- _Exercise material_:
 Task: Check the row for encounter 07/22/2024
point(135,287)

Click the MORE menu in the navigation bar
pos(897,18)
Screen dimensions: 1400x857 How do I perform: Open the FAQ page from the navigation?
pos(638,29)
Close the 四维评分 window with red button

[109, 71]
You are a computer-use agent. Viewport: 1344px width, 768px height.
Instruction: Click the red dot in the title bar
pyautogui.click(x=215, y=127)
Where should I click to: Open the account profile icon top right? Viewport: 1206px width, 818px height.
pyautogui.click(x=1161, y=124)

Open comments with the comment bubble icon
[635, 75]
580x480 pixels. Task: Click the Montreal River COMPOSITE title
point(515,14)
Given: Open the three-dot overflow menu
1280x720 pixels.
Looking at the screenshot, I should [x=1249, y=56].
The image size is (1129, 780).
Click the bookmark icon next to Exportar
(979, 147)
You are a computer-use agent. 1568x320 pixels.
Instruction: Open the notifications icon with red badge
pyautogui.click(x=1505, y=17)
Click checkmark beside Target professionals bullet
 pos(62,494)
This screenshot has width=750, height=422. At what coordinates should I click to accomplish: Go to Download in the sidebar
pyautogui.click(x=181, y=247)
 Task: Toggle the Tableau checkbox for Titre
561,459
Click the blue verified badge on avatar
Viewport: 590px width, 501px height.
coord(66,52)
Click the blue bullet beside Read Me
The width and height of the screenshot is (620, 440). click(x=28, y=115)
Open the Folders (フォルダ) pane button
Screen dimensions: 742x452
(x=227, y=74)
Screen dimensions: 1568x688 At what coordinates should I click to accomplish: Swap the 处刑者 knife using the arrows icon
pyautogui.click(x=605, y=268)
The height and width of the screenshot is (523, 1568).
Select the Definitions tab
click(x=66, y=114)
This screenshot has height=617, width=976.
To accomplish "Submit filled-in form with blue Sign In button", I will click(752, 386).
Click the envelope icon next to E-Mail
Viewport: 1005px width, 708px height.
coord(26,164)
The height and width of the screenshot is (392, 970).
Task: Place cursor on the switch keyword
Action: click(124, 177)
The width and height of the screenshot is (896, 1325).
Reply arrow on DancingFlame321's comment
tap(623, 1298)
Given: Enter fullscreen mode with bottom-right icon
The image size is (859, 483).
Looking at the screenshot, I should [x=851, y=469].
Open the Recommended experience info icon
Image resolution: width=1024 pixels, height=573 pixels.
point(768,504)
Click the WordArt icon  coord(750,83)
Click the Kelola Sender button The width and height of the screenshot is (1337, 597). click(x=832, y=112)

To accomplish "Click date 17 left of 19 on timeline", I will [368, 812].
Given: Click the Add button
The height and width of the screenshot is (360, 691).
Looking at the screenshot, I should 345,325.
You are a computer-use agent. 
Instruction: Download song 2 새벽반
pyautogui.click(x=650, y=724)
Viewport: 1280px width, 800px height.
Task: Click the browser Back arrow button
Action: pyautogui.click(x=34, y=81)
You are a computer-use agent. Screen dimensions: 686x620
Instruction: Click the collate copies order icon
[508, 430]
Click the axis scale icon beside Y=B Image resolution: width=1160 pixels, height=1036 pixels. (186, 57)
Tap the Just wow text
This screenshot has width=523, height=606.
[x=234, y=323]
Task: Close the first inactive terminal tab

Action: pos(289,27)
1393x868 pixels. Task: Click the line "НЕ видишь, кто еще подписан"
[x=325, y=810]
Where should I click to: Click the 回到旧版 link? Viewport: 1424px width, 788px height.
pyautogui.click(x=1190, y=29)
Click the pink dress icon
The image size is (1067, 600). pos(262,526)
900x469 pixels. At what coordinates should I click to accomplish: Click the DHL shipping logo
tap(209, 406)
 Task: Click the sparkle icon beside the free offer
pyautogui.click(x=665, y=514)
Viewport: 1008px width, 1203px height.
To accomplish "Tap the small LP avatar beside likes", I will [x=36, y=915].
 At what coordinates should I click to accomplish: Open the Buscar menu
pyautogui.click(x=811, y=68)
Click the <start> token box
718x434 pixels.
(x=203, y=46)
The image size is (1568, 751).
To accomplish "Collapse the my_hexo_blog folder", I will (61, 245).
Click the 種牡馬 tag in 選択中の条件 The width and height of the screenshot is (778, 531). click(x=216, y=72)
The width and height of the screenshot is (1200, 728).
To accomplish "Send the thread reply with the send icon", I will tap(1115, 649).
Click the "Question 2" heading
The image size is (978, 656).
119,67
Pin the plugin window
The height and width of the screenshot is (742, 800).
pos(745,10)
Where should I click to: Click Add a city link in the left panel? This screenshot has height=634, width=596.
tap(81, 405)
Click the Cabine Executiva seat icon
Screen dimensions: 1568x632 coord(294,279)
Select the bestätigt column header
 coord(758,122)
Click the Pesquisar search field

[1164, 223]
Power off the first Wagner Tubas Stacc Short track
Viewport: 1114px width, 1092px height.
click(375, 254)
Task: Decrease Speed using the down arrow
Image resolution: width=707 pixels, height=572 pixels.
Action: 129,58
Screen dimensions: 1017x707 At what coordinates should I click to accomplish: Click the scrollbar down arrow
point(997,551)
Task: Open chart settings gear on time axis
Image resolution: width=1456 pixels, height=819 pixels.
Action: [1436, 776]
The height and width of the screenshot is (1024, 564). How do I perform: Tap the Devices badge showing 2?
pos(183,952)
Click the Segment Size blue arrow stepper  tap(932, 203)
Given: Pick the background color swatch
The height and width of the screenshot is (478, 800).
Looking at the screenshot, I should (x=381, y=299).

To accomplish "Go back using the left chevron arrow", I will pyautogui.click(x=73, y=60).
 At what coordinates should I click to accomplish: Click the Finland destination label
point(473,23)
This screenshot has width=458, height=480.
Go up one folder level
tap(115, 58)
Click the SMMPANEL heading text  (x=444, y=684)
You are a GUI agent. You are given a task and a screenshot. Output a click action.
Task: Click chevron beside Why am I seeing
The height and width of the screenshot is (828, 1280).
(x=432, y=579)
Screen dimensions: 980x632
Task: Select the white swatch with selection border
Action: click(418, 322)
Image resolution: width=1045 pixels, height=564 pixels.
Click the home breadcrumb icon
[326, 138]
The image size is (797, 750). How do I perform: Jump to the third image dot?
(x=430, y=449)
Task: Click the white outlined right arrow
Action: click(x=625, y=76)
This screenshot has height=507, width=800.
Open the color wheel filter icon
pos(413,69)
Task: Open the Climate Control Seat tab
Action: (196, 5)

- _Work to be completed_: From the data above, output only the lines between the line containing "You are a computer-use agent. 1568x320" and the line containing "Given: Enter fullscreen", inclusive, exactly as written.

- _Result for this exercise_:
You are a computer-use agent. 1568x320 pixels.
Instruction: Open the notifications icon with red badge
pyautogui.click(x=1505, y=17)
Click checkmark beside Target professionals bullet
 pos(62,494)
This screenshot has width=750, height=422. At what coordinates should I click to accomplish: Go to Download in the sidebar
pyautogui.click(x=181, y=247)
 Task: Toggle the Tableau checkbox for Titre
561,459
Click the blue verified badge on avatar
Viewport: 590px width, 501px height.
coord(66,52)
Click the blue bullet beside Read Me
The width and height of the screenshot is (620, 440). click(x=28, y=115)
Open the Folders (フォルダ) pane button
Screen dimensions: 742x452
(x=227, y=74)
Screen dimensions: 1568x688 At what coordinates should I click to accomplish: Swap the 处刑者 knife using the arrows icon
pyautogui.click(x=605, y=268)
The height and width of the screenshot is (523, 1568).
Select the Definitions tab
click(x=66, y=114)
This screenshot has height=617, width=976.
To accomplish "Submit filled-in form with blue Sign In button", I will click(752, 386).
Click the envelope icon next to E-Mail
Viewport: 1005px width, 708px height.
coord(26,164)
The height and width of the screenshot is (392, 970).
Task: Place cursor on the switch keyword
Action: click(124, 177)
The width and height of the screenshot is (896, 1325).
Reply arrow on DancingFlame321's comment
tap(623, 1298)
Given: Enter fullscreen mode with bottom-right icon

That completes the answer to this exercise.